Los sistemas industriales consumen enormes cantidades de energía, materiales y recursos. Al mismo tiempo, operan procesos complejos donde pequeñas mejoras pueden generar resultados significativos. La aplicación de IA en mantenimiento predictivo, optimización de procesos, gestión energética, control de calidad y seguridad industrial está permitiendo identificar oportunidades que anteriormente permanecían ocultas o resultaban demasiado complejas de gestionar en tiempo real.
La capacidad de anticipar fallas antes de que ocurran, optimizar parámetros operativos de forma continua o detectar ineficiencias energéticas tiene implicaciones directas sobre costos, productividad y desempeño ambiental. Cada unidad de energía que deja de desperdiciarse reduce costos operativos y emisiones. Cada interrupción evitada disminuye pérdidas económicas y consumo innecesario de materiales. Cada mejora en la utilización de activos permite generar más valor a partir de la misma infraestructura.
Una dinámica similar puede observarse en los sistemas eléctricos.
La electrificación de la economía, el crecimiento de las energías renovables, la incorporación de recursos energéticos distribuidos y la expansión de los centros de datos están aumentando la complejidad de las redes.
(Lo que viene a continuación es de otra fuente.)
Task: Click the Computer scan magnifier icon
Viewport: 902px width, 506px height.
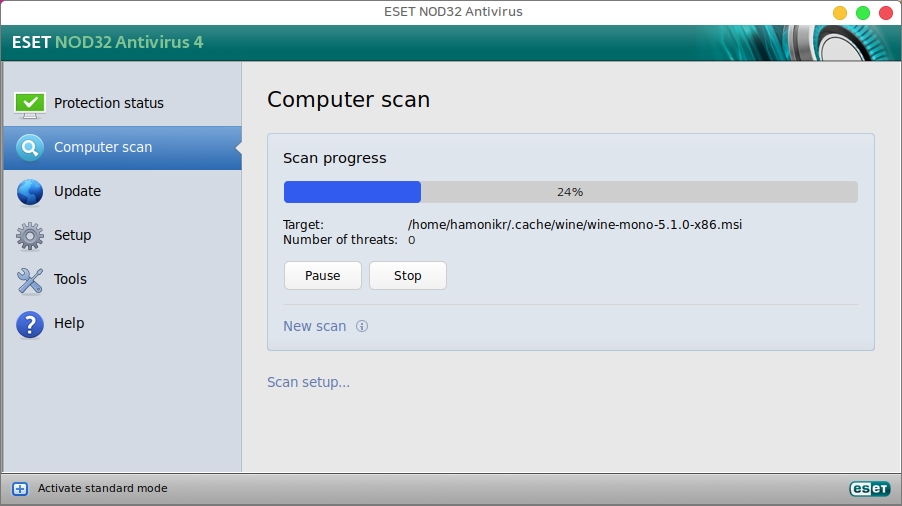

En este contexto, una parte importante del desafío consiste en coordinar mejor los recursos disponibles.
Las aplicaciones de IA están ayudando a optimizar almacenamiento energético, mejorar el monitoreo de activos, gestionar congestiones, anticipar demanda y coordinar recursos distribuidos. El resultado es una utilización más eficiente de la infraestructura existente, una mejor integración de energías renovables y una mayor flexibilidad operativa del sistema.
La modelación de riesgos climáticos representa otro ejemplo relevante.
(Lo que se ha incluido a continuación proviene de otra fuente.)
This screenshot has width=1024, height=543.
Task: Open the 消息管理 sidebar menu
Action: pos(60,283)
A medida que los eventos climáticos extremos generan impactos económicos cada vez más visibles, la capacidad de comprender riesgos físicos con mayor precisión se vuelve un factor estratégico para empresas, inversionistas, aseguradoras y operadores de infraestructura. La combinación de IA, imágenes satelitales, sensores remotos y nuevas capacidades computacionales está permitiendo construir evaluaciones mucho más detalladas sobre exposición y vulnerabilidad.